The day before I left Nepal, I had the pleasure of meeting with Dr. Ganesh Koirala at Hospice Nepal in Patan. Dr. Ganesh gave me a warm welcome, invited me into his office, and offered me tea.
Hospice Nepal is the third hospice I have visited on this trip. They all seemed to have one thing in common: lack of access. Each place had way more patients who needed palliative care services than they could accomodate for. Most hospices are located in large cities, leaving a disparity for those who live in rural settings.
There are only four hospice organizations in Nepal. Hospice Nepal is the oldest, and has eight inpatient beds in addition to a home care service that covers 30 kilometers. Dr. Ganesh is the only provider available to see these patients, and he travels to their homes by motorbike.
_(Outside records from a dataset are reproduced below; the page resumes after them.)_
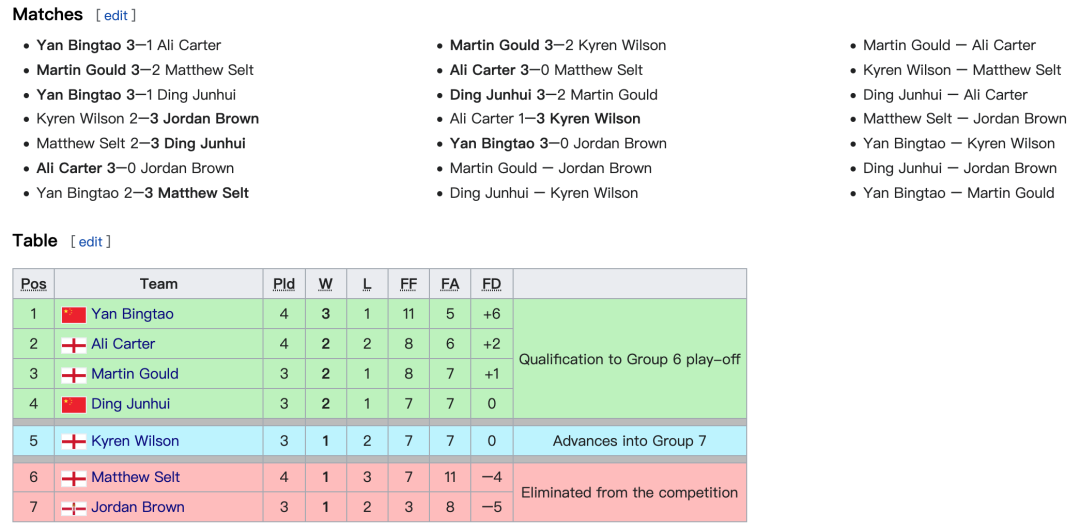Click the China flag beside Ding Junhui
Screen dimensions: 1080x529
pos(74,404)
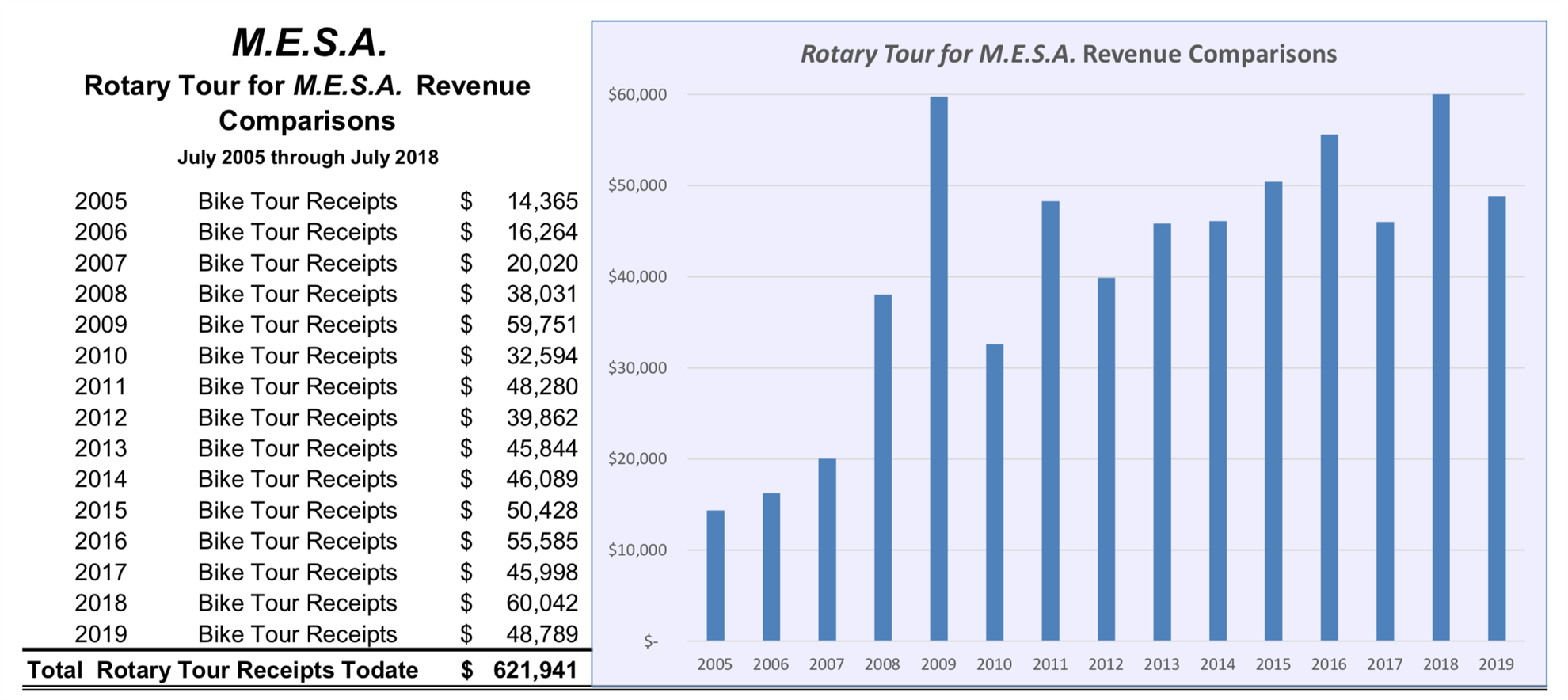Select the 2016 bar in the chart
The height and width of the screenshot is (700, 1568).
click(x=1329, y=387)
Dr. Ganesh told me that only 2-3% of cancer patients die on hospice in Nepal, and 50% die without any type of medical service at all. Most people don’t die in the best way they could.
Being halfway through my trip, I started to reflect on all of the experiences that came before this. I was reminded one of my first blog posts about my trip in which I described an encounter with someone who basically told me the only reason to be in hospice is for the money.
When I talked Dr. Ganesh, I knew this wasn’t true. He doesn’t have hot water or internet in his house. His wife and children live in a village far from the city because even as a physician, he can not afford his childrens’ education in Kathmandu. It’s not about money, power, or prestige. Like so many others I’ve met on this trip, he truly believes in what he is doing.
I live in a place where I can pursue my passion for hospice while being paid a fair wage. Unfortunately many jobs that involve caring for others are underappreciated and underpaid in all parts of the world. Many of those who care for the most vulnerable struggle to provide for themselves, and this is not limited to end of life care.
Nepal is a poor country, with yet another corrupt government. All of their healthcare sects struggle to maintain funding. With limited resources, palliative care is not seen as a priority. I think that attitude transcends cultures, and it needs to change.
Our society values youth over old age, curative over palliative, and profits over people. Hospice and palliative care services are expanding around the globe, but we still have a lot of work to do in helping people to recognize that they are just as important as traditional medical treatments.
Many people fear hospice, or don’t understand its benefits. Hospice reduces suffering, cuts costs, and actually lengthens life by an average of thirty days. At the heart of hospice is the patient, their family, and their goals. Hospice proves that even at the end, there is hope. Hope not for more time, but for better time. Dr. Ganesh fights to improve the time patients have left, and so will I.